Published online by Cambridge University Press: 28 March 2008
Confronted with the problem of regenerating society in decline, Iberian liberalism professed two conflicting ideals: reform by an enlightened minority within the traditional constitution, and radical revolution, deriving its political theory from the sovereignty of the people. The origins of these programmes must be sought in the later eighteenth century, when foreign influences were grafted on to the traditions of earlier diagnosticians of decline. The Iberian Enlightenment, although it revivified intellectual life, was, by European standards, a derivative and second-rate affair: its significance lies in its influence on the reforming civil servants who controlled the Spanish monarchy in the later years of Charles III; whether they drew on outmoded mercantilism, on more modern physiocratic influences or, later, on the ideas of Adam Smith, they were committed to the proposition that civil society was not an unalterable, sacrosanct structure, but susceptible of rational improvement by legislation based on political economy. Since their aim was the increased prosperity of the state, their emphasis was on useful arts, practical reform, and the elimination of useless classes, useless scholastic education and economically harmful charity. Compared with the Spanish reformers, Pombal's tightening of effective state control in the interests of increased revenue, effected by the exertions of an over-worked sole minister, was an old-fashioned programme, inspired by Colbert. Nevertheless, to the Portuguese liberals this suspicious autocrat became the picture of the enlightened reformer.

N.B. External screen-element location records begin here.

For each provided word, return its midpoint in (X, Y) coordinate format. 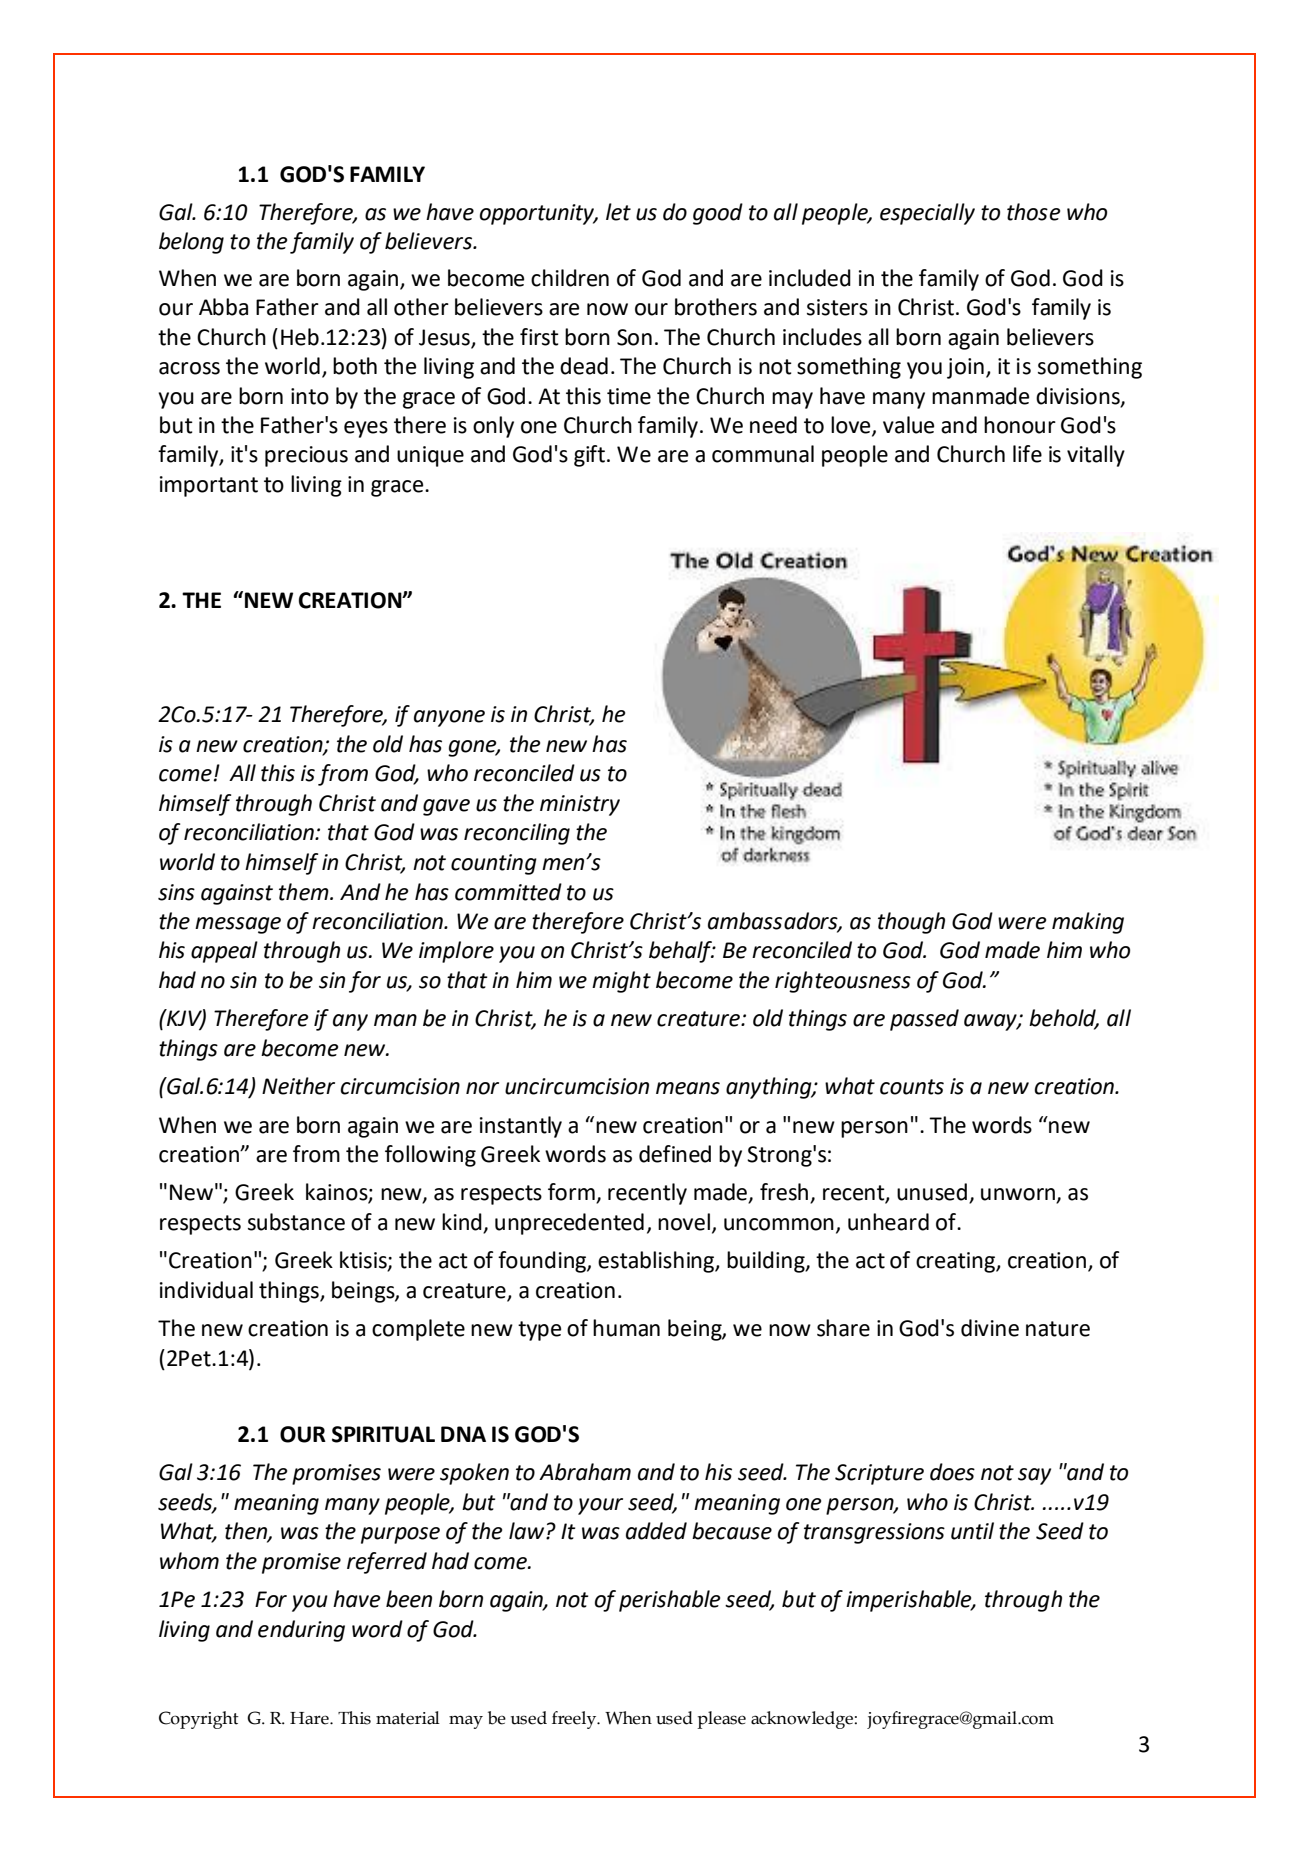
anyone (449, 718)
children (570, 278)
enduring (301, 1631)
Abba (223, 307)
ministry (580, 805)
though (911, 923)
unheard (888, 1222)
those (1033, 212)
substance (296, 1222)
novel (684, 1222)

The reform programme was to be spread all over Spain by government-sponsored Patriotic Societies. Their activities were often puerile, a naive parade of scraps of scientific knowledge picked up in foreign journals. Nevertheless, these government servants and their local supporters staked out a programme: the recasting of university education on lines inspired by the regalian claims of the state; the promotion of public works, by which some provincial capitals were transformed; a network of roads from Madrid; the rationalisation of administrative divisions and the removal of obstructions to efficient government caused by municipal sloth and corruption and by provincial privilege. Apart from a few deists they were not heterodox, least of all were they revolutionaries.